Furthermore, by forming a V-shaped notch at a position opposite to both ends of the groove in the gauge body, obstacles such as burrs can be more smoothly eliminated, and entry into the groove is facilitated. Become.

[Brief description of the drawings]

1 to 5 show the prerequisite technology of the present invention.
1 is a front view, FIG. 2 is a plan view, and FIGS. 3 to 5 show examples of a gauge support portion. FIG. 3 is a plan view, FIG. 4 is a front view, and FIG. 6 and 7 show an embodiment of the present invention. FIG. 6 is a front view, and FIG. 7 is a plan view. 1 gauge body, 2 gauge support body, 6 rotor (sintered product), 14 movable body, 15 coil spring (biasing member), 18 air cylinder (moving mechanism), 30 ... gauge body, 40 gauge support body, 42 guide member (movable body), 43, 44 stopper, 47 spring (elastic member).

Claims (2)

(57) [Claims] 1. A gauge body to be inserted into a groove of a sintered product is provided on a gauge support, and the gauge support is provided on a movable body so as to be movable within a predetermined range in a longitudinal direction thereof.
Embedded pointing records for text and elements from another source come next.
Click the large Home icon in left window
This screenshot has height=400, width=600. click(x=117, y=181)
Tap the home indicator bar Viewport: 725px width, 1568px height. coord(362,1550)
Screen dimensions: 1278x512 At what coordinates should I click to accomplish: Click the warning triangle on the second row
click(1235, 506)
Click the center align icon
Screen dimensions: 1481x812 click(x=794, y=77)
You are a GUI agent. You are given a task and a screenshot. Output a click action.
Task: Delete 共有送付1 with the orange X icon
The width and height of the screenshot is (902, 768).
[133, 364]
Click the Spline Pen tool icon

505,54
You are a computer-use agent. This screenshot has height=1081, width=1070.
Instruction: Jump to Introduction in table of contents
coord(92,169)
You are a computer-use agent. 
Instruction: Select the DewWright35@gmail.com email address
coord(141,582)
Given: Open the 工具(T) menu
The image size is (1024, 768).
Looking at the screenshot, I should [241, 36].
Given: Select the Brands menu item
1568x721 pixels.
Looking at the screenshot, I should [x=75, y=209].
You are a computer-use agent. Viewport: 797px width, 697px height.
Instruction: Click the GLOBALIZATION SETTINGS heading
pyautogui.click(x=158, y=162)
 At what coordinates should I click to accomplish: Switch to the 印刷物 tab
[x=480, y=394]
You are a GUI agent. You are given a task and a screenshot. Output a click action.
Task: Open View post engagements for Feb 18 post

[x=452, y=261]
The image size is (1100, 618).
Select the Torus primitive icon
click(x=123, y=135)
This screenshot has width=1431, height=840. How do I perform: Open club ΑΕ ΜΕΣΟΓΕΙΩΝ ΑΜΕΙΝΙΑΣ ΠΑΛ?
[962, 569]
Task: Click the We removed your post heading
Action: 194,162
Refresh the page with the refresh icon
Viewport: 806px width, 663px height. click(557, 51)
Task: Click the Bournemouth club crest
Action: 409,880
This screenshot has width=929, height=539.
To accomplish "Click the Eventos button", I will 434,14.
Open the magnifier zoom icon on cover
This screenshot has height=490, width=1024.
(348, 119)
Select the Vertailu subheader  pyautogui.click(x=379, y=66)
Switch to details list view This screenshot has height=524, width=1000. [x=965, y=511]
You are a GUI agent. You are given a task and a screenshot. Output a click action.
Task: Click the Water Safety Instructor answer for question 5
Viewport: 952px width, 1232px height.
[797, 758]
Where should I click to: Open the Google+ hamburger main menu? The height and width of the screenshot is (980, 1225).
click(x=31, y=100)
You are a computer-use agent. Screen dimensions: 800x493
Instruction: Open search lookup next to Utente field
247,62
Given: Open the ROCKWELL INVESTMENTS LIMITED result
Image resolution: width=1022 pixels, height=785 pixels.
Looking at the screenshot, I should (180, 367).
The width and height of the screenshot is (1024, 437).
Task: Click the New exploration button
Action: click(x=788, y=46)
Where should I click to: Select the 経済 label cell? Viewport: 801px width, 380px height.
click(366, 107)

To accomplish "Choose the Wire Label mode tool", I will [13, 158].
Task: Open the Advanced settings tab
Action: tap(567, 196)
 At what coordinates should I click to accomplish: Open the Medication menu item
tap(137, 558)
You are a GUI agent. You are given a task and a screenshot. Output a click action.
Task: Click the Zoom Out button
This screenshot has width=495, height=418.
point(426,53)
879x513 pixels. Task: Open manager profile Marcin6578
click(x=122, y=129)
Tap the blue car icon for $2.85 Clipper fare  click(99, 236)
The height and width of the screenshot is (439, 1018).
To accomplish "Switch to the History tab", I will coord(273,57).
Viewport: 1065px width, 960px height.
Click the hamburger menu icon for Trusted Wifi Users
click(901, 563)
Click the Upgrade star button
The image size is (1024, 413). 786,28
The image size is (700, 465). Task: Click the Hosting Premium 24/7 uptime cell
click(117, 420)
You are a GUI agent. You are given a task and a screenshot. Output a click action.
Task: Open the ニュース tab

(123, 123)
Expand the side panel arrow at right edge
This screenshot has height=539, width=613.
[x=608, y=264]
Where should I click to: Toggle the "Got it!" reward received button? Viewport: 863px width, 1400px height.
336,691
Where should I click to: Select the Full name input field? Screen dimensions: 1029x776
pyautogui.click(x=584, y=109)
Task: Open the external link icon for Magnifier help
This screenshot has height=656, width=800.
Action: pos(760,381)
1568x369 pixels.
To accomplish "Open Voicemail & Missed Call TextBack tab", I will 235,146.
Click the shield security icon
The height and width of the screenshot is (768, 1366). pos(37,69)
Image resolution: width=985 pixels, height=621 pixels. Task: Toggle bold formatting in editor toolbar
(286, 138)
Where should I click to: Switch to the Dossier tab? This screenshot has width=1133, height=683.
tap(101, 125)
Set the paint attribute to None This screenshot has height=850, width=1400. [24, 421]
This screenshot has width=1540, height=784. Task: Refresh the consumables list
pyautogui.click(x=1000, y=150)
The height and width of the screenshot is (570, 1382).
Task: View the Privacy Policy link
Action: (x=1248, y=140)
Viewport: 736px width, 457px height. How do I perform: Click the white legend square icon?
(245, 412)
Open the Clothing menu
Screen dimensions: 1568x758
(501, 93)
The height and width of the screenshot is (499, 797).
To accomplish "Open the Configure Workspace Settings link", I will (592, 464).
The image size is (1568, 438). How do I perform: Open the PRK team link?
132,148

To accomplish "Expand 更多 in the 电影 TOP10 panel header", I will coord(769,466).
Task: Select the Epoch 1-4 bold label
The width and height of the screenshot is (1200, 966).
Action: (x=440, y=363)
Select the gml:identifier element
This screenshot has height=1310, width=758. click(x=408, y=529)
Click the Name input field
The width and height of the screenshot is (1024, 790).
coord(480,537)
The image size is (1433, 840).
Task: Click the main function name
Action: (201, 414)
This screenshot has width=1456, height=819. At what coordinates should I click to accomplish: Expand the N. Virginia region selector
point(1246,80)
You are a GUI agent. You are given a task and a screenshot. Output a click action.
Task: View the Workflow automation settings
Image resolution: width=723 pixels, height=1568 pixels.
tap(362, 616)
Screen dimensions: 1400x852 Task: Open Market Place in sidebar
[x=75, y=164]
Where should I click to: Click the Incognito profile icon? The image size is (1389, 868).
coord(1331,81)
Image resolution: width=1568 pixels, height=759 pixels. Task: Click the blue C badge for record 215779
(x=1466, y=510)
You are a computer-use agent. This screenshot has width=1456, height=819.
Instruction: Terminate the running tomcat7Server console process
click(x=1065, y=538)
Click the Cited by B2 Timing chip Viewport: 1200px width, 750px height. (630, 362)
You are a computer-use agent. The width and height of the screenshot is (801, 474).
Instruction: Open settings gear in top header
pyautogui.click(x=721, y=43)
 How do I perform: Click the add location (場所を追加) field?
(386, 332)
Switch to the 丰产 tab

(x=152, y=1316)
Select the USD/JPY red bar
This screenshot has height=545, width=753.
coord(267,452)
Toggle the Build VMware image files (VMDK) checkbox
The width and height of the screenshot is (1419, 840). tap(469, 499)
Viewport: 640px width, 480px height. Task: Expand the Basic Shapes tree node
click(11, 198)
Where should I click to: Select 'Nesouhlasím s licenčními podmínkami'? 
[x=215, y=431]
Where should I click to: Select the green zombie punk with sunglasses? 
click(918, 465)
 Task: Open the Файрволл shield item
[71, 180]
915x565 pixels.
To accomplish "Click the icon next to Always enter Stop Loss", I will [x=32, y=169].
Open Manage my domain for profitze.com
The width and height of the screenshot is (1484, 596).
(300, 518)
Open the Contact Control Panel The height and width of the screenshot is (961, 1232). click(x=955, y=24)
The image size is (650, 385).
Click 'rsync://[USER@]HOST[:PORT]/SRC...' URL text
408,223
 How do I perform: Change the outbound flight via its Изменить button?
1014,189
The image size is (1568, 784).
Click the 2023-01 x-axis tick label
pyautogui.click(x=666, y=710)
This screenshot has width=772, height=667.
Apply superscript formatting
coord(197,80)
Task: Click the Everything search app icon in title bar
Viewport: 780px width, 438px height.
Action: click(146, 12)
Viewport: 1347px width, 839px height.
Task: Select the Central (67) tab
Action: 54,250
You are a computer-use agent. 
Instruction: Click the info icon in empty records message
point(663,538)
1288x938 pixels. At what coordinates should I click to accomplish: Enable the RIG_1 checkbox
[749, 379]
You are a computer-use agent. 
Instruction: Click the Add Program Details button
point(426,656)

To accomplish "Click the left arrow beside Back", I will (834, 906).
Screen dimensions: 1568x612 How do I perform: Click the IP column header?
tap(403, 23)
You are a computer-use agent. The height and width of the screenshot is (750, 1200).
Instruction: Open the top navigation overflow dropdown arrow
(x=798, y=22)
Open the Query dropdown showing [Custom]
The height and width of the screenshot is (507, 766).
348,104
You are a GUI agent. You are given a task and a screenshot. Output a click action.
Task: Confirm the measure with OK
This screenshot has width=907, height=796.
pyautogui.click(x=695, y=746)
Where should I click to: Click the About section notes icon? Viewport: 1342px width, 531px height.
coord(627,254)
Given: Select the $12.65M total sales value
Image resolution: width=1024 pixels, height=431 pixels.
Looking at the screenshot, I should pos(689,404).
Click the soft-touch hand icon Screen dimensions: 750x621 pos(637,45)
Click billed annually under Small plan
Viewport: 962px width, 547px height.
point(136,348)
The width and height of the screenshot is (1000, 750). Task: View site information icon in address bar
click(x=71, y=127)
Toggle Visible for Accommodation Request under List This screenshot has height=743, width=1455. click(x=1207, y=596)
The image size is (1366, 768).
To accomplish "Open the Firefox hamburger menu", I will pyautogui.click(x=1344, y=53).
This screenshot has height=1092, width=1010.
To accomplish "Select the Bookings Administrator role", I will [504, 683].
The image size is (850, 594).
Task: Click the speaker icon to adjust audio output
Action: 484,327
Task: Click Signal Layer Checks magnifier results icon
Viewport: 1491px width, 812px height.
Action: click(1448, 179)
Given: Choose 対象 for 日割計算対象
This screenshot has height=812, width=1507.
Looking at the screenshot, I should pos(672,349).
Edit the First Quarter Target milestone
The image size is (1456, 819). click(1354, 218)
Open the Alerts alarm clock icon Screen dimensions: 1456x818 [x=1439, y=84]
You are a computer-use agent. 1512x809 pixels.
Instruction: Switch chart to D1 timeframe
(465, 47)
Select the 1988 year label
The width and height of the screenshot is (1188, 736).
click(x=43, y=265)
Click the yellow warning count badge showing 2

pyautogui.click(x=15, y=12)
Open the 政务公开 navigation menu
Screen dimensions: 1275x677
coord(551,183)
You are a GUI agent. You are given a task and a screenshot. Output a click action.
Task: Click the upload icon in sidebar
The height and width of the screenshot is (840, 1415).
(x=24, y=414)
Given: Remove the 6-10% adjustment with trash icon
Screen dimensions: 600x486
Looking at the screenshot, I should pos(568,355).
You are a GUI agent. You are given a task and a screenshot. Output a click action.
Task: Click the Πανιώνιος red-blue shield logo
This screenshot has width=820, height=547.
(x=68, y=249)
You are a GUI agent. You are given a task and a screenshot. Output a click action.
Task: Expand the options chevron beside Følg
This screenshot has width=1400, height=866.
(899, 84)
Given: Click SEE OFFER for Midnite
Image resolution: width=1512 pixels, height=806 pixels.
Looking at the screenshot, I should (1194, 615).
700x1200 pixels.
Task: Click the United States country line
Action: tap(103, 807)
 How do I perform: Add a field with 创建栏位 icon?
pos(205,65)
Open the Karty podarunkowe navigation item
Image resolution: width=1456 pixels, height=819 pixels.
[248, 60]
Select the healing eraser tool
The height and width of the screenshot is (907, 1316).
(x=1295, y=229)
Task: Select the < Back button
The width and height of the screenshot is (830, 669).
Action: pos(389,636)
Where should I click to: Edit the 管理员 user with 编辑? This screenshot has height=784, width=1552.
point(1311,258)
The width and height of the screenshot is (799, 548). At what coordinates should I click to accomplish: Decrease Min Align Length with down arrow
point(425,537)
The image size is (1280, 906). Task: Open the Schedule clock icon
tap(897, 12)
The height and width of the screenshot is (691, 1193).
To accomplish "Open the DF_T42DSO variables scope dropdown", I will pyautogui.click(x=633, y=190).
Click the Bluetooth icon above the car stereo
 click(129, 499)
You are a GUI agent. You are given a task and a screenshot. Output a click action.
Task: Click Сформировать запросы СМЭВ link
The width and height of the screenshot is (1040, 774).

A resilient member is provided between the movable body and the movable body to pull back the gauge body inserted into the groove, and the movable body is moved along the longitudinal direction of the gauge support. A groove width inspection device, wherein a moving mechanism for pushing a gauge body into the groove is provided. 2. The groove width inspection device according to claim 1, wherein the gauge body has a V-shaped notch formed at a position facing both ends of the groove. apparatus.